Safety also matters. According to a report published last year by the Delaware Office of Highway Safety, based on data compiled since 2013, an average of 154 bicyclist are hit by cars annually. In 2016, the last full year for which data is available, 116 bicyclists were involved in accidents with cars.
“New Castle County is actually one of the most dangerous places in the country for pedestrians and bikers,” said Matt Meyer, who is the New Castle County executive. “It is important, especially with millennials riding more and more. It doesn’t take very long to stand on any corner in Newark or at the University and see bikers. We need to make sure they have safe ways to go from place to place and we also need to make sure we’re developing through-ways for people to travel safely so they are encouraged to do so.”
During the event, the 2018 Bicycle Friendly Community Leader Award was presented to John Bare, a board member of Bike Delaware. Bare received the award thanks to the instrumental hand he played in creating the initial draft of the Bicycle Friendly Delaware Act, which passed last year. The law updates current traffic rules to better protect bicyclists.
“People think this just happens overnight,” Bare said. “I’ve been riding with Dave Sokola since the early 1980s, before he was a senator, and then [when he was] on various legislators’ rides. Over the past few years, we’d be riding along and I’d be like, ‘Dave we need to change these laws to reflect the way it's being done in some state or the other state or something else.’ ”

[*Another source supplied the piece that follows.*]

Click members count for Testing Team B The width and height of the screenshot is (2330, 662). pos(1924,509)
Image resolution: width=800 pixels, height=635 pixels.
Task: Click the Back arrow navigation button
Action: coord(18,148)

Bare also thanked the community of bicyclists who care about these laws and help make them happen.
BikeNewark Chair Mark Deshon, who played a large part in organizing the event, thanked all partners in making this another successful year.
“I’d like to thank the University of Delaware and the city of Newark for again partnering with BikeNewark to put on this event,” said Deshon, who is a retired UD staff member. “Both event partners continue to be very cooperative and helping us to work towards achieving our goals for this great city.”
Community member and WVUD radio host Shelley Kelley (Michele McCann) said this was her first time attending the event. She said she has biked to work for the last three years and said she’s come to really enjoy it.
“I’m glad to see so many people out here,” Kelley said. “I’m happy that the word got out and I’m excited to be a participant and look forward to being here next year.”